5TABLE 5 Example Threshold Values for "Moderate" Setting Parameter
Threshold Value RX High utilization percentage 75% TX High
utilization percentage 75% RX Low utilization percentage 44% TX Low
utilization percentage 44% Unstable TX Credit (Ratio of Time 70%
spent with 0 TX Credit) Unstable RX Credit (Ratio of Time 70% spent
with 0 TX Credit)
EXAMPLE 1
Congestion Statistics Calculations
[0085] The congestion management statistics are calculated by the
switch module 230 once every "congestion management period" (by
default, once per second) for each active port in the switch. Every
period, the switch module 230 examines a set of statistics per port
to determine if that port is showing any signs of congestion. If
the gathered statistics meet the qualifications used to define
congestion behavior, then the associated congestion management
statistic is incremented for that port.
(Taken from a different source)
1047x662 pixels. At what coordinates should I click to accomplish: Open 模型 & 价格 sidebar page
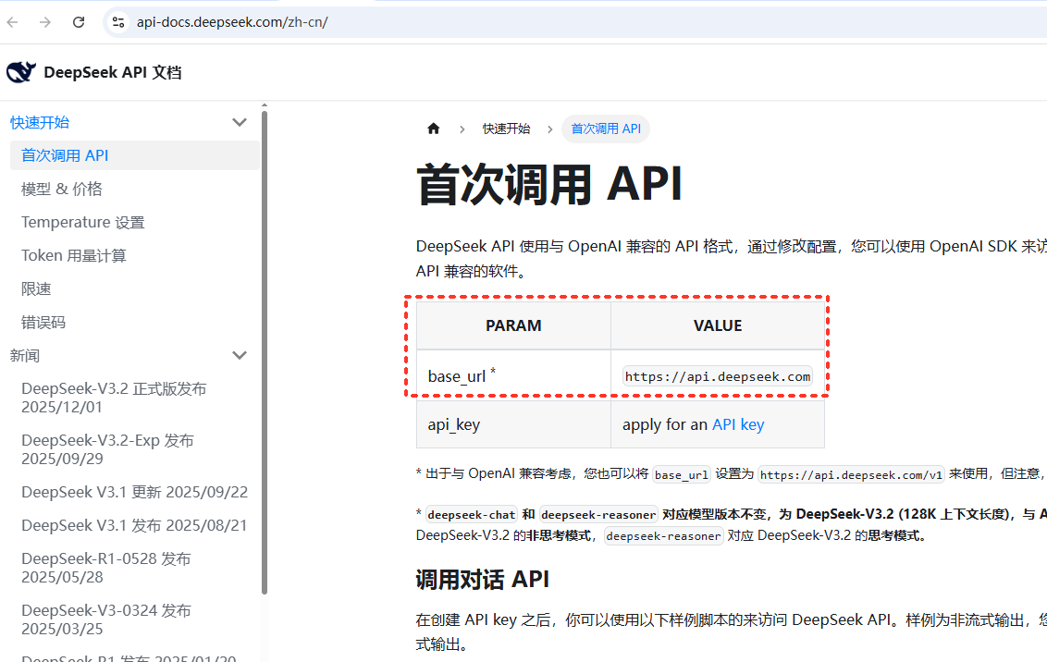[x=62, y=189]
If RX backpressure
congestion is being detected by a port during a congestion
management period, a second pass of gathering data is performed to
help isolate the likely causes of the congestion with respect to
the local switch.
[0086] When the switch module 230 is invoked, it collects the
following statistics from the congestion detection mechanisms in
the port control circuitry: (1) RX utilization percentage of 21
percent; (2) TX utilization percentage of 88 percent; (3) unstable
RX credit ratio of 84 percent; and (4) unstable TX credit ratio of
83 percent. The terms "unstable RX Credit" and "unstable TX
BB_Credit" refer to extended periods of time when "RX BB_Credit=0"
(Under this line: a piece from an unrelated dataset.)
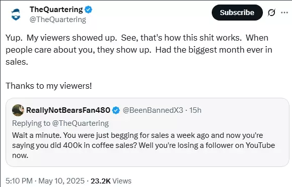The image size is (292, 187).
Task: Open the three-dot more options menu
Action: (284, 13)
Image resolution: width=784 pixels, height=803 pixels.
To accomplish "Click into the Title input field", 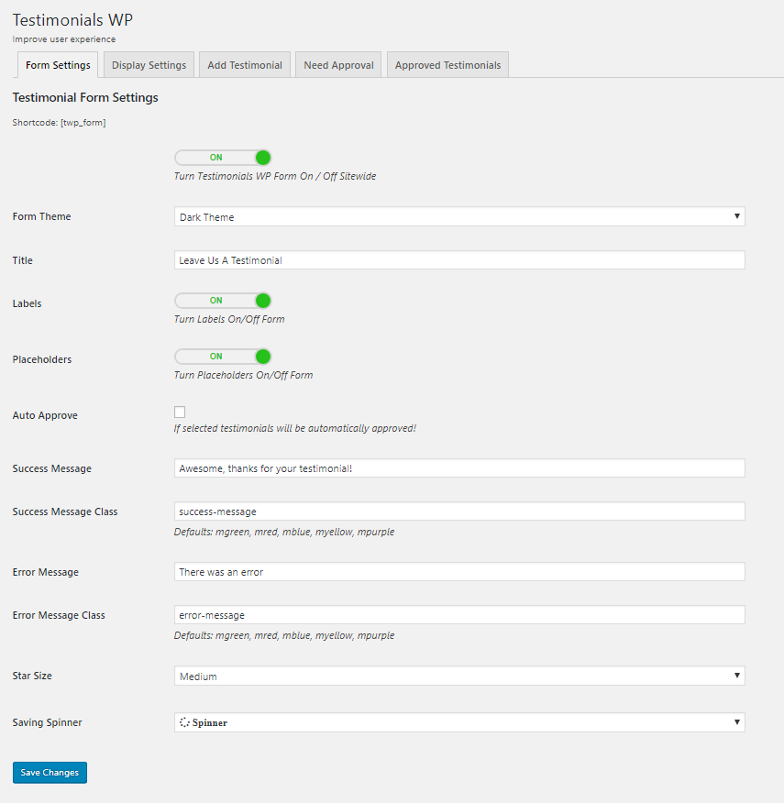I will [x=459, y=260].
conditions exist and "TX BB_Credit=0" conditions exist,
respectively. When the switch module 230 processes these statistics
with reference to the "moderate" thresholds, the module 230 detects
congestion in both the TX and RX direction. In the RX direction,
low link utilization accompanied by a high percentage of time with
no credit indicates that the ingress frames being received by the
port cannot be forwarded on due to congestion elsewhere on the
switch (see FIG. 6). For the TX direction, a high link utilization
and a high ratio of time without transmit credit could mean that
the link demand in the transmit direction is greater than the link
capacity (or it could mean a highly efficient link, which provides
an indication why one sample is not always useful for accurately
detecting congestion but instead persistent or ongoing indications
are more desirable). The congestion management statistics for this
port would then have the following values in its PAD record or PAD
entry: (1) period interval at 1 second; (2) total periods at 1; (3)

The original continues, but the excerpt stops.